Le lecteur s'habitue rapidement au rictus de Granny Goodness, au visage peur avenant de Mad Harriet, au visage de pierre de Darkseid, aux expressions de supériorité de Desaad et de Willik. Il se rend compte que la dessinatrice parvient à rendre Darkseid crédible, ce qui n'est pas donné à tous les artistes, certains le transformant en supercriminel trop prosaïque et donc ridicule. Il ressent pleinement la forme de sadisme psychologique de Willik, ainsi que la souffrance intérieure intolérable d'Aurelie, et le mépris des autres Female Furies qui estiment qu'elle est faible parce qu'elle ne parvient pas à supporter le harcèlement sexuel de Willik. Du coup, même si Adriana Melo utilise peut-être un peu trop de gros plan et se désintéresse régulièrement des décors, le lecteur ressent quand même une immersion de bon niveau grâce à la direction d'acteurs. Elle parvient à faire exprimer des émotions générant une forte empathie, alors qu'il s'agit de personnages dans des costumes chamarrés, sensés vivre sur une planète fantaisiste où la maltraitance règne en maître. C'est ce qui fait toute la différence et qui permet au récit d'éviter de ressembler parfois à un pamphlet féministe. Cecil Castellucci se montre tout aussi habile. Il est tout à fait possible de lire ce récit comme l'histoire d'un groupe de combattants d'élite qui font tout pour être reconnues à leur juste valeur au sein d'une dictature. Cet enjeu aurait eu le même impact s'il s'était agi d'un groupe d'hommes.

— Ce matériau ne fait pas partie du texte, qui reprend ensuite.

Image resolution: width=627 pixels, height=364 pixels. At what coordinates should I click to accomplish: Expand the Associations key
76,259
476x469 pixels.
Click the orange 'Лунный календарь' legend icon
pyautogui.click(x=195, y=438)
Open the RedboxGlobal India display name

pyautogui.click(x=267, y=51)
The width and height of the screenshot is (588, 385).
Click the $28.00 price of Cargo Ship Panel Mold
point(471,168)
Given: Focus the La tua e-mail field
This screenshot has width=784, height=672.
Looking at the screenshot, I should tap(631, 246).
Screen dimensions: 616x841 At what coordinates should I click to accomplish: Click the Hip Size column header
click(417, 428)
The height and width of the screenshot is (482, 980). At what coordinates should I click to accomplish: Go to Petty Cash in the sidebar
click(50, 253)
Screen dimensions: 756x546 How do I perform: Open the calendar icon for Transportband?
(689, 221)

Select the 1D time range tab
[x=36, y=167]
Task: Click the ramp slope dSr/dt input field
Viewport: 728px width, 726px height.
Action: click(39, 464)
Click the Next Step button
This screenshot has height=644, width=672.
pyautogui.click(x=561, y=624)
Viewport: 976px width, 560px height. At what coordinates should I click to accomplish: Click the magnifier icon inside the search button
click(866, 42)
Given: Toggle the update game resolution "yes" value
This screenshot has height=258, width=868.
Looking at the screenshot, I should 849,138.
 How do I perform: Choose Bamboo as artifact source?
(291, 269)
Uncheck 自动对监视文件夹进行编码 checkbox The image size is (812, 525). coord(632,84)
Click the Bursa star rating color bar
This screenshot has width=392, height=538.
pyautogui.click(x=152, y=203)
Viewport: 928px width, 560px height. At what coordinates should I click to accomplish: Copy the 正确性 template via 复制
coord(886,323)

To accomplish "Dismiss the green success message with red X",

Au fil de l'histoire, la scénariste dose savamment ce qui relève d'un propos féministe, et ce qui relève d'une analyse systémique. Effectivement, les épreuves supplémentaires exigées par Darkseid et ses ministres relèvent de la misogynie patriarcale : que ce soit le concours de cuisine, ou le défilé en maillot de bain. De même le mépris de Desaad, Glorious Godfrey et Willik s'exprime explicitement contre elles parce qu'elles sont des femmes. Par contre le comportement de Granny Goodness ne peut s'appréhender qu'au regard du système sociétal. Elle souhaite gravir les échelons, et elle ne sait qu'appliquer les mêmes stratégies que celles qu'elle observe : se montrer aussi cruelle, dure, manipulatrice, sans empathie, et encaisser, à l'image de ceux qui sont déjà au pouvoir, c’est-à-dire des hommes. De la même manière, Bernadeth, Big Barda, Lashina, Mad Harriet et Stompa jugent qu'Aurelie est faible parce que les abus sexuels de Willik la mine. Elle devrait être capable de surmonter ces épreuves, comme toutes les autres épreuves, elles-mêmes le feraient. Elles ne remettent pas en cause le système et appliquent les seules valeurs morales qu'elles connaissent et qui s'appliquent à tous les habitants d'Apokolips. La critique ne porte plus sur un machisme écœurant, mais le manque d'empathie, l'incapacité à s'interroger sur un système qui contraint les individus à un unique type de comportement où les faibles souffrent et sont éliminés, sans arrière-pensée.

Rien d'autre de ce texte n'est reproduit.